Egypt's election committee said Wednesday that it might not be able to announce the winner of the country's presidential runoff on Thursday, and provided no alternative date, because it was still investigating appeals from the two candidates, who have both claimed victory.
"The committee has decided to continue to examine the appeals, which involves looking at records and logs related to the electoral process, and this will necessitate more time before announcing the final results," said Committee Secretary-General Hatem Bagato in a statement.
Egyptians had voted over the weekend for a president to succeed Hosni Mubarak, who was ousted during the Arab Spring rebellion that swept across the country last year. The vote was between Mohamed Morsi of the Muslim Brotherhood and Ahmed Shafiq, Mubarak's former prime minister.
The current limbo period following the vote could further stoke tensions in a country where there is uncertainty about the future role of the military in governing the country.

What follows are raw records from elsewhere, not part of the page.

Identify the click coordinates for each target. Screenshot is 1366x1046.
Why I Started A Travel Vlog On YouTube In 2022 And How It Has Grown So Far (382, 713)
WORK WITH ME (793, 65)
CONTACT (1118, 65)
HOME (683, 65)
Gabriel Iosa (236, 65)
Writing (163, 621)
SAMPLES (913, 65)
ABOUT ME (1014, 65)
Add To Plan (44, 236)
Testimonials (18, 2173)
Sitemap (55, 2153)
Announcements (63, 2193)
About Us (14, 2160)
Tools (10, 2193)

Confusion over Mubarak's health
Meanwhile, the state news agency MENA claimed that Mubarak had been pronounced clinically dead by doctors after suffering a stroke on Tuesday. But this was contradicted by military and security forces who told Reuters news agency that Mubarak was still alive and on a respirator.
"Any talk of him being clinically dead is nonsense," said General Said Abbas, a member of the Supreme Council of the Armed Forces (SCAF).
Mubarak has had heart problems since he was forced from office in February 2011, after an 18-day uprising against him. He was convicted for complicity in the killing of around 800 protesters during the uprising and sentenced to life in prison on June 2.